ENTRIES SHOWN:
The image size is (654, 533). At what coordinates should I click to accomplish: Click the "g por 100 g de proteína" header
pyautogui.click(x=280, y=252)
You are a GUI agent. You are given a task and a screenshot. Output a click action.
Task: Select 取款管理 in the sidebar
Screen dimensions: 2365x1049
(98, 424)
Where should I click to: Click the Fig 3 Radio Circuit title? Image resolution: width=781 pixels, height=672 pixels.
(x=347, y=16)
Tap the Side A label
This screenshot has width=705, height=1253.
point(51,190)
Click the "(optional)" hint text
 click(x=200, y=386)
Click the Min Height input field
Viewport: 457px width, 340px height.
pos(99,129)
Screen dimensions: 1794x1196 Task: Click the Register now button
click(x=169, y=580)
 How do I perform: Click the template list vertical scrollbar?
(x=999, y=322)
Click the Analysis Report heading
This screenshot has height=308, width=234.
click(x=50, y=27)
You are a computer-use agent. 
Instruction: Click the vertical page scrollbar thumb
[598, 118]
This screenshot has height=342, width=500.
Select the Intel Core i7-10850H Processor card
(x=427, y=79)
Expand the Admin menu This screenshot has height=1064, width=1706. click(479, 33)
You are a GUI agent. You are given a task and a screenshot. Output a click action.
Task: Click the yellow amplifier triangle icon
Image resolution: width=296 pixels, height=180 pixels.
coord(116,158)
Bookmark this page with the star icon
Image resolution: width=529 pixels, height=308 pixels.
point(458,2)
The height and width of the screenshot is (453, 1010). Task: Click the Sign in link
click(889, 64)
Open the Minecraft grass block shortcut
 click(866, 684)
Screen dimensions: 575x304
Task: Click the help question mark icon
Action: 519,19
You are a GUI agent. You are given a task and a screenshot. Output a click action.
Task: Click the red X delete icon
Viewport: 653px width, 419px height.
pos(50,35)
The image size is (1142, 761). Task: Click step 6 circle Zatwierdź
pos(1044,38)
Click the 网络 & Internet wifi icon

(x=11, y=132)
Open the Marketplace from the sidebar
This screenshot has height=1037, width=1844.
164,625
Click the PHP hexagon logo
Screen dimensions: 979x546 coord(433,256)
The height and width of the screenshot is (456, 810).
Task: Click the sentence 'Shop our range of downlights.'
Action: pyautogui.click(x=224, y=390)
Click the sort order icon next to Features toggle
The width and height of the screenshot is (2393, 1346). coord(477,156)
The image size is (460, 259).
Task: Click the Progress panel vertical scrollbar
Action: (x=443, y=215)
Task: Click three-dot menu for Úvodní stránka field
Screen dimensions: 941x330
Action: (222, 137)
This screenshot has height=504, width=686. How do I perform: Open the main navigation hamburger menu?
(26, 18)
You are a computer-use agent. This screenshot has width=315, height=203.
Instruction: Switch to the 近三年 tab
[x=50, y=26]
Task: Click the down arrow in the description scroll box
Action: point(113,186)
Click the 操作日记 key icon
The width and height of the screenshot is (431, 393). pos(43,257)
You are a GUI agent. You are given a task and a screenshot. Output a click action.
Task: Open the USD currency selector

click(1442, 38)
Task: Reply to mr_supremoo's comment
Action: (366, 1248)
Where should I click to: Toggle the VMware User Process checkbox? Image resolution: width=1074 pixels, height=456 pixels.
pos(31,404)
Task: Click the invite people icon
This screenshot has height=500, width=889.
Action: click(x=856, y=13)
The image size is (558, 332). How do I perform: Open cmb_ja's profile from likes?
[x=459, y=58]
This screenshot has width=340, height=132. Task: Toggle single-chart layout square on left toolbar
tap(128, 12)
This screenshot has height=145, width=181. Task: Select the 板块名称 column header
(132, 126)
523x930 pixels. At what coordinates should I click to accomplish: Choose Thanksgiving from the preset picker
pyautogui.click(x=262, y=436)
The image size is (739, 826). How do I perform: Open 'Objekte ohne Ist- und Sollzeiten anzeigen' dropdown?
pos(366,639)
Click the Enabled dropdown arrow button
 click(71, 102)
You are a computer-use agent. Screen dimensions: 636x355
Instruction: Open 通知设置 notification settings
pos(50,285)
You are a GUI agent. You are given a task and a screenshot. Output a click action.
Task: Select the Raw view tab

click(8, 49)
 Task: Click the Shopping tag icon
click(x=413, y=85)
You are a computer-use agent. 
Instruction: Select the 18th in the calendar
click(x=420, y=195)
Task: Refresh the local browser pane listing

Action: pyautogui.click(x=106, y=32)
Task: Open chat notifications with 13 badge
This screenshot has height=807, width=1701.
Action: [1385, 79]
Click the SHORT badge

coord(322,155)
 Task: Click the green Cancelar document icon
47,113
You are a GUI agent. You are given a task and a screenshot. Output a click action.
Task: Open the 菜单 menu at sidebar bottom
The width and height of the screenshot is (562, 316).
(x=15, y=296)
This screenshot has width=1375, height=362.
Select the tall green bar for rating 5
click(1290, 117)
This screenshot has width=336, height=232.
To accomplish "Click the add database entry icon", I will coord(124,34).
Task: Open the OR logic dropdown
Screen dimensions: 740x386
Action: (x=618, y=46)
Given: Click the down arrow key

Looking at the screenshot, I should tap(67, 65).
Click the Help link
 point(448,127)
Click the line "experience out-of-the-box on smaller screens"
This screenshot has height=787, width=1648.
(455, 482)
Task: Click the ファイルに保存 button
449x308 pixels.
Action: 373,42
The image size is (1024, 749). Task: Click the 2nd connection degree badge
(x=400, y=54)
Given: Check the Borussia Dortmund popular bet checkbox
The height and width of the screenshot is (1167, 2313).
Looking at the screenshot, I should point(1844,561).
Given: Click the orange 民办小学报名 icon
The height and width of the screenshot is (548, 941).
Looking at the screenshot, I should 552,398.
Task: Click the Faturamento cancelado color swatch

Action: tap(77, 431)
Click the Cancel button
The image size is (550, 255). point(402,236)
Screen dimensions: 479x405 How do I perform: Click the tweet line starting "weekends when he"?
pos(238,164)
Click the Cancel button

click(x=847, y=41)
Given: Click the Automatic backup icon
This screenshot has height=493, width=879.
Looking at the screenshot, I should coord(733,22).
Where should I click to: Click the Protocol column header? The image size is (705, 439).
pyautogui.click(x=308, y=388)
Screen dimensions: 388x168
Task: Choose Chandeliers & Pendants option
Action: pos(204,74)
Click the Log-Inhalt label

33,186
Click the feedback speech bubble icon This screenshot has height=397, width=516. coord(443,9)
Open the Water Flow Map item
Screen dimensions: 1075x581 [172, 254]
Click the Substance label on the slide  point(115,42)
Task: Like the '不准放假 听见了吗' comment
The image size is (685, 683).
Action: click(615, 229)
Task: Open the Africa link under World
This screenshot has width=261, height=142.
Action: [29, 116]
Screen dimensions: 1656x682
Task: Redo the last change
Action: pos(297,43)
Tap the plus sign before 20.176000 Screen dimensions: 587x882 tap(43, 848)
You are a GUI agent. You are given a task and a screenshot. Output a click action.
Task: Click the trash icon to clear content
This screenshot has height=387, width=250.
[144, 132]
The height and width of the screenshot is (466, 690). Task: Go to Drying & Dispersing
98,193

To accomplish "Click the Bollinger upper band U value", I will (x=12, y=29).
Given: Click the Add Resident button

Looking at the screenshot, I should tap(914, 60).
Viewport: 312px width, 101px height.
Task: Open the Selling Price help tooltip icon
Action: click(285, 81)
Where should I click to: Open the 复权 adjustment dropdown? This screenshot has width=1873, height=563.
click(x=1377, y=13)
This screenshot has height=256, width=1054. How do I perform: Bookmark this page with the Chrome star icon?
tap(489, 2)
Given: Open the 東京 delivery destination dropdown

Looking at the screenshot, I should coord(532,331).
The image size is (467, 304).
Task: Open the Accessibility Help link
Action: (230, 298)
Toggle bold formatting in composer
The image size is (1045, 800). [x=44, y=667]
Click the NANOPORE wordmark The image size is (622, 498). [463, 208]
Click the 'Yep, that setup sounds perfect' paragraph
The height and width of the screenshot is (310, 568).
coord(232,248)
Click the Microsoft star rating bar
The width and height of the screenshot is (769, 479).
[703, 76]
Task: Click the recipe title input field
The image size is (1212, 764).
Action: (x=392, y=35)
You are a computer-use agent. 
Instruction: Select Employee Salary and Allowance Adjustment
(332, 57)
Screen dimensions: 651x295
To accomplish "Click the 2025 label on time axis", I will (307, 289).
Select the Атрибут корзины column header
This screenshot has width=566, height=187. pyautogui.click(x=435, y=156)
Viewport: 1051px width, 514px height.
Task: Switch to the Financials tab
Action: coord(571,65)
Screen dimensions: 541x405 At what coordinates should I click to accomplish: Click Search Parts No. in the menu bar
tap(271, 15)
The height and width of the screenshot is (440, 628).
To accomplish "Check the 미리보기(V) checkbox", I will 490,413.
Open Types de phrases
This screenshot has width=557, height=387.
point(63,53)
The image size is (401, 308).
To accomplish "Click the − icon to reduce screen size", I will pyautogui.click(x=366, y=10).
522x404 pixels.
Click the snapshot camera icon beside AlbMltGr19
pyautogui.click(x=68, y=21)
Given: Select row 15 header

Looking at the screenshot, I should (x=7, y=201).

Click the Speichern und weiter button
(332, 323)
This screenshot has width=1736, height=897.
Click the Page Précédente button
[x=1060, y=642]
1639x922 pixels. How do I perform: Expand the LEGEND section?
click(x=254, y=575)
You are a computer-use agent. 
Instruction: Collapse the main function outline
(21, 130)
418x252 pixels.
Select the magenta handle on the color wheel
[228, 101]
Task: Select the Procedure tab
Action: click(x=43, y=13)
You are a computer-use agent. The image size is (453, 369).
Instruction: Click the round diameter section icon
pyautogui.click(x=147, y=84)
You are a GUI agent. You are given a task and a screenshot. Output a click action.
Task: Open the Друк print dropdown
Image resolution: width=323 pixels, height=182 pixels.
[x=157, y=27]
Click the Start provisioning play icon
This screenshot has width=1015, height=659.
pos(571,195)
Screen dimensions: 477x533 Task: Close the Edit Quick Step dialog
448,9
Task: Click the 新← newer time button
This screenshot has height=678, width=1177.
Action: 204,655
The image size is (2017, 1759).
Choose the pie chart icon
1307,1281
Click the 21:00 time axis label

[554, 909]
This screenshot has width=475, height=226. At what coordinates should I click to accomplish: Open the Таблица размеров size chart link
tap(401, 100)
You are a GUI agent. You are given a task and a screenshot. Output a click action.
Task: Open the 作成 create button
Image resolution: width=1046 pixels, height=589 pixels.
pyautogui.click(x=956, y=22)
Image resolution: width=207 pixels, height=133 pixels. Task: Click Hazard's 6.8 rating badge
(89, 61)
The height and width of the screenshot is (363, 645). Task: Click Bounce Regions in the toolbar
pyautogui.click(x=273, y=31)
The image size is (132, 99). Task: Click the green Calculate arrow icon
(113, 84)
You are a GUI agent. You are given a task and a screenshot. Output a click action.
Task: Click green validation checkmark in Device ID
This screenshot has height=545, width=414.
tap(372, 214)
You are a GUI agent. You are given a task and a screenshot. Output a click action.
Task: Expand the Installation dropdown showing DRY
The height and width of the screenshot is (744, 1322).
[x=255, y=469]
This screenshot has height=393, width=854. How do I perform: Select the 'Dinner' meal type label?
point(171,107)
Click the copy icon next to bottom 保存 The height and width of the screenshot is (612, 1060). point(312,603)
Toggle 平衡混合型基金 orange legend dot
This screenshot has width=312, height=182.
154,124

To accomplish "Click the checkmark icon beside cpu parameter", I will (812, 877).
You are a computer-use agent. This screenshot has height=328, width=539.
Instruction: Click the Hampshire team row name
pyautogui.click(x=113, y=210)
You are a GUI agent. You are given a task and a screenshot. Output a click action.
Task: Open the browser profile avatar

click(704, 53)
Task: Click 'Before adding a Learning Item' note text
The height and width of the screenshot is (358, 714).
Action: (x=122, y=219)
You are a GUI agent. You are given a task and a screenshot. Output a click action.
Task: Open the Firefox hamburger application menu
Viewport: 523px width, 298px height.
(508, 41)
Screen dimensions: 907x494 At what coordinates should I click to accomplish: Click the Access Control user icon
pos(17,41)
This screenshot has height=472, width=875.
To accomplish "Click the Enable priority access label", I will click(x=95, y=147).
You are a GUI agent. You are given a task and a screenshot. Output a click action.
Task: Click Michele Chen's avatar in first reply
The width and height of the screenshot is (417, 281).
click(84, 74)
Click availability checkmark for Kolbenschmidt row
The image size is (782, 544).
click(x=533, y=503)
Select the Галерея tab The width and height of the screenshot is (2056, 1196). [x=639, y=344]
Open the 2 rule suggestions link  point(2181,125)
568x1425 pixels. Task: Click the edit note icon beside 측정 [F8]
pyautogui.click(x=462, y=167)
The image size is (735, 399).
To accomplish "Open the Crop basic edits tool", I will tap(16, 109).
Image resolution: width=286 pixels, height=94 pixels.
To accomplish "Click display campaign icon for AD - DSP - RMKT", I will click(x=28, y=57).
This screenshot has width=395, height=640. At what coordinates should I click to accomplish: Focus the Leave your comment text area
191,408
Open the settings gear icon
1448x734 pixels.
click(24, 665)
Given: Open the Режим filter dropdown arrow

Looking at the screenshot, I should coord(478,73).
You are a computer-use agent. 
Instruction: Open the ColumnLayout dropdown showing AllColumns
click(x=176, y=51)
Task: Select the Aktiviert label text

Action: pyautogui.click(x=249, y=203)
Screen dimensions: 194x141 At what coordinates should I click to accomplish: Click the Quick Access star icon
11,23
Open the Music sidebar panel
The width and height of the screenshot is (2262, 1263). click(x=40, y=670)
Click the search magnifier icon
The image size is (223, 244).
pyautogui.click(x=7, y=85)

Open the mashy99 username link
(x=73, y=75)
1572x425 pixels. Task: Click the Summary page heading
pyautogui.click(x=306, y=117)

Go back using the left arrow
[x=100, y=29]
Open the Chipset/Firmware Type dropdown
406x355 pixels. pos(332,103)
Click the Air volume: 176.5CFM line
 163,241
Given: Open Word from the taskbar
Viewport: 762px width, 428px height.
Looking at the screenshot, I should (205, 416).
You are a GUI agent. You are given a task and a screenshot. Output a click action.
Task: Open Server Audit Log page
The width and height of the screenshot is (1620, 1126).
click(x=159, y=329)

WHAT TO PRODUCE: Starting at the first of the lines and ending at the line that contains "(x=427, y=79)", reproduce those lines with "scrollbar" replaced by "scroll bar" and everything else left unchanged.

SOLUTION:
The image size is (654, 533). At what coordinates should I click to accomplish: Click the "g por 100 g de proteína" header
pyautogui.click(x=280, y=252)
You are a GUI agent. You are given a task and a screenshot. Output a click action.
Task: Select 取款管理 in the sidebar
Screen dimensions: 2365x1049
(98, 424)
Where should I click to: Click the Fig 3 Radio Circuit title? Image resolution: width=781 pixels, height=672 pixels.
(x=347, y=16)
Tap the Side A label
This screenshot has width=705, height=1253.
point(51,190)
Click the "(optional)" hint text
 click(x=200, y=386)
Click the Min Height input field
Viewport: 457px width, 340px height.
pos(99,129)
Screen dimensions: 1794x1196 Task: Click the Register now button
click(x=169, y=580)
 How do I perform: Click the template list vertical scroll bar?
(x=999, y=322)
Click the Analysis Report heading
This screenshot has height=308, width=234.
click(x=50, y=27)
You are a computer-use agent. 
Instruction: Click the vertical page scroll bar thumb
[598, 118]
This screenshot has height=342, width=500.
Select the Intel Core i7-10850H Processor card
(x=427, y=79)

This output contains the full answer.